## Direction 1
Translate this sentence from the cube processing thread into Spanish: "Some of the dimensions are quite large in size."
## Direction 2
Answer these questions from the cube processing thread, one answer per line:
(a) How many dimensions does the cube have?
(b) How long does processing dimensions and measures from SSIS take?
(c) What key does the reply suggest for the extra value added to each dimension?
## Direction 3
List every processing duration reported in the cube processing thread, each with the method it goes with.

## Supplied passage
###
Sql-server – Cube processing either takes too long or fails

cubesql-server-2008-r2ssas

I have a SSAS Cube with 35 dimensions and 10 measures.

Some of the dimensions are quite large in size.
In almost all dimensions data either get updated and inserted.
Measures have high volume of data.

When I run from SSMS (by right click on SSAS Database) "process full" on database it takes around 1 Hr 30 min.

When I am Processing cube (process full) from SQL Agent job via XMLA script it takes around 1 Hr 20 min.

When I processing dimensions and measures (Process Full) separately via SSMS it is taking 1 hr 50 min.

But when I am processing dimensions and measures from SSIS (DML Task via XMLA) it is taking more than 5 hours. [Memory consumption went to almost 100%]

So my questions are:

Does processing dimensions and measure from SSIS can cost that much?
What kind of processing should I choose for fast cube processing. I am doing Process full.
When I am processing cube from first two options then most of the time cube is getting failed by saying "attribute key not found" but it works well when I process dimensions and measure separately. Doesn't process full cube ensure proper processing of dimension and measures?

Best Answer

Oh my dear..

First of all. In your case I would like to suggest you to choose the "Process Default" option. If you are using Process Full always you are dropping all data and objects and recreating all of your stuff. You don't need them. Very often the proposal option is to use ProcessData followed by ProcessIndex.

I didn't proces the cube from within the SSIS, but probably SSIS is checking something and locking something on the database. The best option is to use XMLA. If you want to process your cube from within the SSIS you can write a script task to perform the processing - you can find a scripts on the net.

You need to also check if you have a clean data. Check twice in your project and in your data if you have all the keys and so on. If you are processing separately dimension the data is not comparing between measures and dimensions. I am pretty sure that you have some keys in fact tables that have no corresponding values in your dimension. Make an order with this. If you have no values in dimension and it's correct (doesn't exist in the source tables) you can add to each dimension one extra value with i.e. key "-1" and all values like "N/A" (not applicable) and point the not founded values to this record in the dimensions.

And at the end. If you have a big SSAS database please think about a partitioning.

It's a lot to talk about. If you have some specific questions feel free to ask.
###
## Raw data
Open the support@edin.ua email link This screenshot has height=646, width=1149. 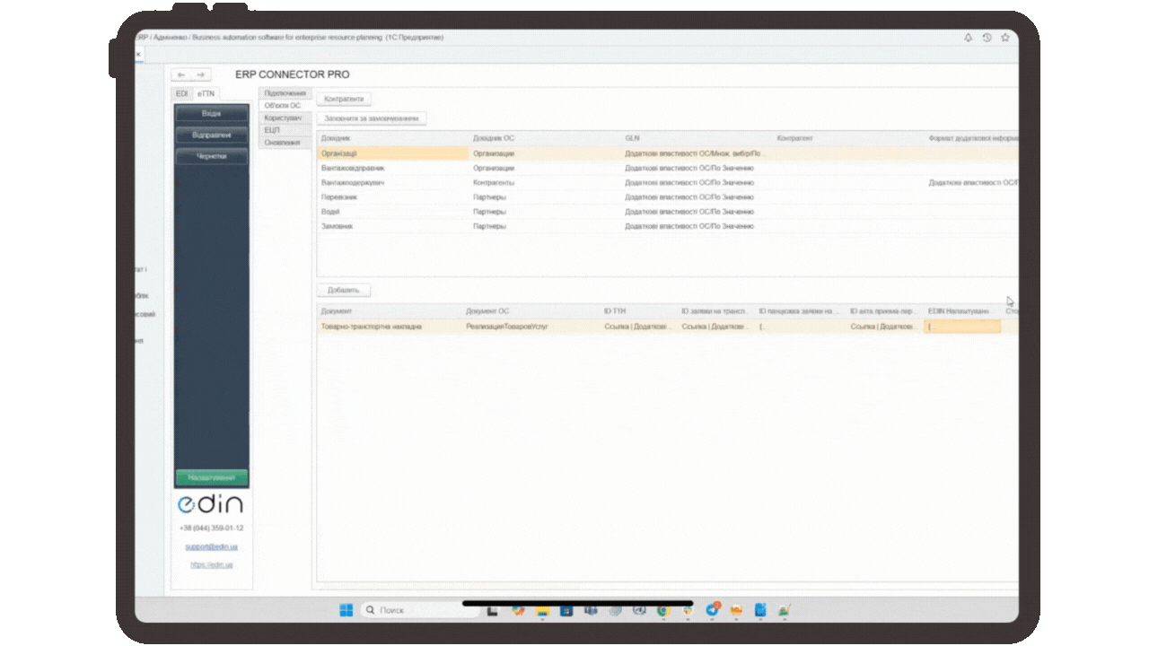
###
## Complete output 1
Algunas de las dimensiones son de tamaño bastante grande.

## Complete output 2
(a) 35
(b) More than 5 hours
(c) "-1"

## Complete output 3
- Around 1 hr 30 min: "process full" on the database from SSMS
- Around 1 hr 20 min: processing the cube (process full) from a SQL Agent job via an XMLA script
- 1 hr 50 min: processing dimensions and measures separately (Process Full) via SSMS
- More than 5 hours: processing dimensions and measures from SSIS (DML Task via XMLA)